C&J Clark International Ltd - an operating subsidiary of British footwear retailer Clarks - experienced a drop in sales and profit in 2022 as an increase in post-pandemic demand was offset by supply chain disruptions.
The company, which has undergone a significant transformation in recent years, generated turnover of 502.8 million pounds in the 12 months ended December 31 2022, down 2 percent from a year earlier.
C&J Clark International covers Clarks’ operations in the UK, some of the wholesale business in Europe, and all of its wholesale business in Asia.
C&J Clark International benefited from the lifting of lockdown measures in 2022, but a surge in post-pandemic demand could not be met due to global supply chain issues in the first half of the year, according to filing at Companies House.

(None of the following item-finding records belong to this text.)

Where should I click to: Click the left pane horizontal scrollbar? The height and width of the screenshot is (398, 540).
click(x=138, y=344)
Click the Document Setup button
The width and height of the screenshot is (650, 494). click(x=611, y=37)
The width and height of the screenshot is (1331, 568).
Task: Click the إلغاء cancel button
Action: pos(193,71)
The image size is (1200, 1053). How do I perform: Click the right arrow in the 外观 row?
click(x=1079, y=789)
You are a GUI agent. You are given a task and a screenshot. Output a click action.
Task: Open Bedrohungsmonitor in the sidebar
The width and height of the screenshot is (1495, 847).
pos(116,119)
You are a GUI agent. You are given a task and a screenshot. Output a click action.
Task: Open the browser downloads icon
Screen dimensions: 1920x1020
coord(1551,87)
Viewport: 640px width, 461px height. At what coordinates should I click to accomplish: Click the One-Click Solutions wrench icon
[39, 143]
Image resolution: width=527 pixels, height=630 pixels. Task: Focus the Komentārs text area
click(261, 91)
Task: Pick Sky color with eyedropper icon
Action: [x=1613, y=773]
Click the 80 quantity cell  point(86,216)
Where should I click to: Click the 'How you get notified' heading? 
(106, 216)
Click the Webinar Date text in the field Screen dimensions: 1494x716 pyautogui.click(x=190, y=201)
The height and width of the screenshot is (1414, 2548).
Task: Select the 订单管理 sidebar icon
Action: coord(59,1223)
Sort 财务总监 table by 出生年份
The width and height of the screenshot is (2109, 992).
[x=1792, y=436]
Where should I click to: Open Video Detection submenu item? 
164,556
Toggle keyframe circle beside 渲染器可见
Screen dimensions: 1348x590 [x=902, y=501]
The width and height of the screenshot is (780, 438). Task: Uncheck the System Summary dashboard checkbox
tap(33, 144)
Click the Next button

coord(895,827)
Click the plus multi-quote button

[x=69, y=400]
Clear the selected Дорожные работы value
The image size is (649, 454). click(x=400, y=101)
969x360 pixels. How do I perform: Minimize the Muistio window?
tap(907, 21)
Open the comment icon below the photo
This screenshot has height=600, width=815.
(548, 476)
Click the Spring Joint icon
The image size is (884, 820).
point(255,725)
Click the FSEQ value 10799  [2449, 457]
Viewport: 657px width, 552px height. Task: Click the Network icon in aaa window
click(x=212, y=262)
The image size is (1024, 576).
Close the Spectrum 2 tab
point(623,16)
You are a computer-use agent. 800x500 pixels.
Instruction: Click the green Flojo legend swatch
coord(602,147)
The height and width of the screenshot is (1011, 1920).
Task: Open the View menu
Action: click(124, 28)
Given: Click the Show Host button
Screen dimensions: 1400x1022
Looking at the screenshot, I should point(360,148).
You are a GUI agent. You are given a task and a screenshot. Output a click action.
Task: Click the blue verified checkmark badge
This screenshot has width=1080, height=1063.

This resulted in late delivery of products, intermittent quality issues, and reduced availability of stock, which led to lower levels of conversion in store and online.
Supply chain issues reduced the amount of Spring Summer stock that was available in store and online in the first half of 2022, meaning its conversion across direct-to consumer (DTC) channels fell below plan but was offset by pricing initiatives which increased average selling prices (ASP).
In the second half of the year, DTC trading softened from October as the UK cost of living crisis and high inflation resulted in more price sensitive consumer behaviour. In response, C&J Clark International increased its promotional activity. Despite that, however, ASP and gross margin were both higher in the second half of 2022 compared to the prior year.
C&J Clark International’s net profit for the year fell to 22.6 million pounds from 31.5 million pounds the prior year.
In May, the Clarks group - known as C&J Clark No 1 Limited - posted a turnover of 978.3 million pounds and profit after tax of 44.9 million pounds in the 48 weeks to 31 December 2022.
A spokesperson said the results “reflect a period of continued recovery from the impacts of Covid-19, and a period of focus on the strategic direction and brand positioning of our business”.
They added that, “although the global economic and political climate remains a challenge, we’re pleased to report increased revenue and a second successive year of profitability”.
Clarks has undergone a major transformation in recent years with a change in ownership and leadership as it looked to rebound from the impact of the pandemic.
In March 2022, the company appointed Jonathan Ram, the former group president of global activewear at HanesBrands, as new CEO.
He replaced former chief executive Victor Herrero, who stepped down in 2021 after private equity firm LionRock Capital bought a majority stake in Clarks.
LionRock agreed to acquire a 51 percent stake in the retailer provided it received approval from creditors to launch a company voluntary arrangement (CVA).